I tried this but it didn't seem to make a difference unfortunately... Any other suggestions?
I believe Overlay#setDepth(-9E30f) sort of works best for now but still not perfectly
That's a bit strange. If the overlay is being rendered last (which should be the case) but you are clearing the depth buffer before rendering, there has to paint over the entire scene no matter what. Have you checked that your implementation gets actually called? The overlay is transparent, I assume? Is there any chance that the object interfering with it is as well?

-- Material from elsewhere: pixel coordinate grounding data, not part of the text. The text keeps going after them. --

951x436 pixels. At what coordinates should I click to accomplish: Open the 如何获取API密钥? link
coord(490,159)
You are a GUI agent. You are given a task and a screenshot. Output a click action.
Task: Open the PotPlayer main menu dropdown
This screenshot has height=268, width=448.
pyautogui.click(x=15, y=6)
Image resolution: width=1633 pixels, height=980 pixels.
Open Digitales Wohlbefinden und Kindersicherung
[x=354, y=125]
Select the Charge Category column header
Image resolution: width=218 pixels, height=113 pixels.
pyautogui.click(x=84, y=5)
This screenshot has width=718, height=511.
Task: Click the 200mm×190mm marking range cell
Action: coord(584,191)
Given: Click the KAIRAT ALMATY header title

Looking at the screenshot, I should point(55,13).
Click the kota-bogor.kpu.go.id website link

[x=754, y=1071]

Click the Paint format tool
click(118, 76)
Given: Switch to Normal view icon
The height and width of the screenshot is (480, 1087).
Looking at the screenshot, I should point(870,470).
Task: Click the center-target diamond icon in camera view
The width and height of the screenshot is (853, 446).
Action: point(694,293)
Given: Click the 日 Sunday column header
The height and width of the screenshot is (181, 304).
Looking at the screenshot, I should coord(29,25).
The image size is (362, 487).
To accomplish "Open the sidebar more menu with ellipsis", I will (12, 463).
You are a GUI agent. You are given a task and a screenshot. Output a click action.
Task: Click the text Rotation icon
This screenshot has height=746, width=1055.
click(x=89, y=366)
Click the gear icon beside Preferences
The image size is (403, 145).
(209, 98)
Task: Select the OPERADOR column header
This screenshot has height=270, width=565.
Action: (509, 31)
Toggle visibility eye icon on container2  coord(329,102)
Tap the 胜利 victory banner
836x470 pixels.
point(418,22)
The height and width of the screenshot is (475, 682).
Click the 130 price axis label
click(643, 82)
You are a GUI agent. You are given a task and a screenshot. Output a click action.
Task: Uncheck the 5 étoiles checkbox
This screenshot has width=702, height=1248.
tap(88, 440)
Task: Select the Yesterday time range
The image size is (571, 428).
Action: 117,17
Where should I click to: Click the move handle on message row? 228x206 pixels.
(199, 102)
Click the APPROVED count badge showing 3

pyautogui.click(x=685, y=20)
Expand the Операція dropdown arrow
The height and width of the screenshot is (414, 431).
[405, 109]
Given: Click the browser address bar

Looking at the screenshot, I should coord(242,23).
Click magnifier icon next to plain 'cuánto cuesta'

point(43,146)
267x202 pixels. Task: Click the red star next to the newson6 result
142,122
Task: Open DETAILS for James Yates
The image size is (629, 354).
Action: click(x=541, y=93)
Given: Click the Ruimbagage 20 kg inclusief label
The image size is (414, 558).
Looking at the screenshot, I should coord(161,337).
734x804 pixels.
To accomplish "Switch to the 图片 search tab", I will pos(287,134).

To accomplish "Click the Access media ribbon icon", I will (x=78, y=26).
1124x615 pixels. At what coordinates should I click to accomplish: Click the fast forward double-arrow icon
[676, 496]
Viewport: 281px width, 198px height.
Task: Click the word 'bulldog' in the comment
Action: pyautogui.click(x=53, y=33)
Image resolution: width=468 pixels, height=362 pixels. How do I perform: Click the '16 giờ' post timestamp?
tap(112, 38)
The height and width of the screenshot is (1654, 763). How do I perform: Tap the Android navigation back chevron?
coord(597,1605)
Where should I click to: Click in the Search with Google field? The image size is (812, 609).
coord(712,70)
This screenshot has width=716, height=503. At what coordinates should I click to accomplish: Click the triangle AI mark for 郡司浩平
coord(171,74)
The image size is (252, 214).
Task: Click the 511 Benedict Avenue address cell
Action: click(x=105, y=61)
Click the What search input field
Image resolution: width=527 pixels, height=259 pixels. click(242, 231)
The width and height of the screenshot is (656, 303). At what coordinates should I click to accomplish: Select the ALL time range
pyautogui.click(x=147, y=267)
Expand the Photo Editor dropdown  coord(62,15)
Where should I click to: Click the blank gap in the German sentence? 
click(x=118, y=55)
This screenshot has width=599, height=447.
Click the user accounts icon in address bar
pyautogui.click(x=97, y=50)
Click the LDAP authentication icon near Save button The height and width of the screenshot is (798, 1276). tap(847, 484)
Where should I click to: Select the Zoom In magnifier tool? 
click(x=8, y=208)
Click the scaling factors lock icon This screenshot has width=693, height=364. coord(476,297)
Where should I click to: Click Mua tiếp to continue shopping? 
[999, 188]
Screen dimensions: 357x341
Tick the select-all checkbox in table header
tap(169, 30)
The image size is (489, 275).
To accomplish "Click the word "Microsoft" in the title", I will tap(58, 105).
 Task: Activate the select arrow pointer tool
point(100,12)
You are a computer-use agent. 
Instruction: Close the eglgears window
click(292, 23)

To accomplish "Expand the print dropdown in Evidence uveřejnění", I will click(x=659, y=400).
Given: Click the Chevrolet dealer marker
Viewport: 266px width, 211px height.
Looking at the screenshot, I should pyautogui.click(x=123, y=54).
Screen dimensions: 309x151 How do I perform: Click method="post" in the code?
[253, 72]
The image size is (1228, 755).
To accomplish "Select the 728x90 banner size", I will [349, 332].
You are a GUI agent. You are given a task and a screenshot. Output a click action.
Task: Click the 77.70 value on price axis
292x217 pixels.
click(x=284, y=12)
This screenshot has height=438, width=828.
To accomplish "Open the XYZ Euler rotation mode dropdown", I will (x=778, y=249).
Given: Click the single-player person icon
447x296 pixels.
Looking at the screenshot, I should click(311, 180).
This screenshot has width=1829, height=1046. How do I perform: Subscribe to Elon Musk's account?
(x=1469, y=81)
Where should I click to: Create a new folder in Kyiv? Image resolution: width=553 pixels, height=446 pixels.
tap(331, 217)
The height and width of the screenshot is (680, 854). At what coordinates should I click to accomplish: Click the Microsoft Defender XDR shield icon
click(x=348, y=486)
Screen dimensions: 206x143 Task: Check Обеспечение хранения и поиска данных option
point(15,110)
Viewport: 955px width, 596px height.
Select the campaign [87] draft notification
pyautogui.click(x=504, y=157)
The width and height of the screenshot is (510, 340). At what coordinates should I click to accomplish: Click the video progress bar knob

About the depth thing...that value can't do anything useful, to be honest. A negative value would move the overlay behind the clipping plane, which makes mathematically no sense. Therefor, the method checks, if the value given to it is smaller than the value in Config.nearPlane and if it is, it will auto-adjust it to Config.nearPlane+1. So you can go smaller than Config.nearPlane+1, but you can't go smaller than the actual value in Config.nearPlane. Have you tried playing around with Config.nearPlane itself?
If nothing helps, can you create a test case that shows the problem?
About the enabling/disabling, did you mean Object3D#setVisibility(boolean), World.removeObject(Object3D) or something else? (I assume these are basically the same anyway...)
Does this need to be actively done for every frame (or camera update)? I thought jPCT took care of this automatically based on what's visible inside the camera's view...
Depends on your implementation, I guess. Yes, jPCT takes cares of objects that aren't visible, but it's still faster to disable them in the first place if you are sure that they aren't visible in the current scene. For that, setVisibility() is usually the better option than adding/removing them. In Naroth, it's a bit different. The maps are stored as simple ASCII maps. At load time, I parse the maps and convert the ASCII data into matching beans that contain information about their position, orientation and apperance (a wall, a door, a chest...). When the player moves, I iterate through these objects to see, which ones are potentially visible (the check is rather rough, but good enough). For all that are visible, I assign an actual Object3D to them that gets positioned in the world so that it matches the data in the bean. So basically, I have a pool of Object3D instances which dynamically form the scene. If visualized, this would look like a scene out of a sci-fi movie where the world builds itself as you walk along while it collapses behind you.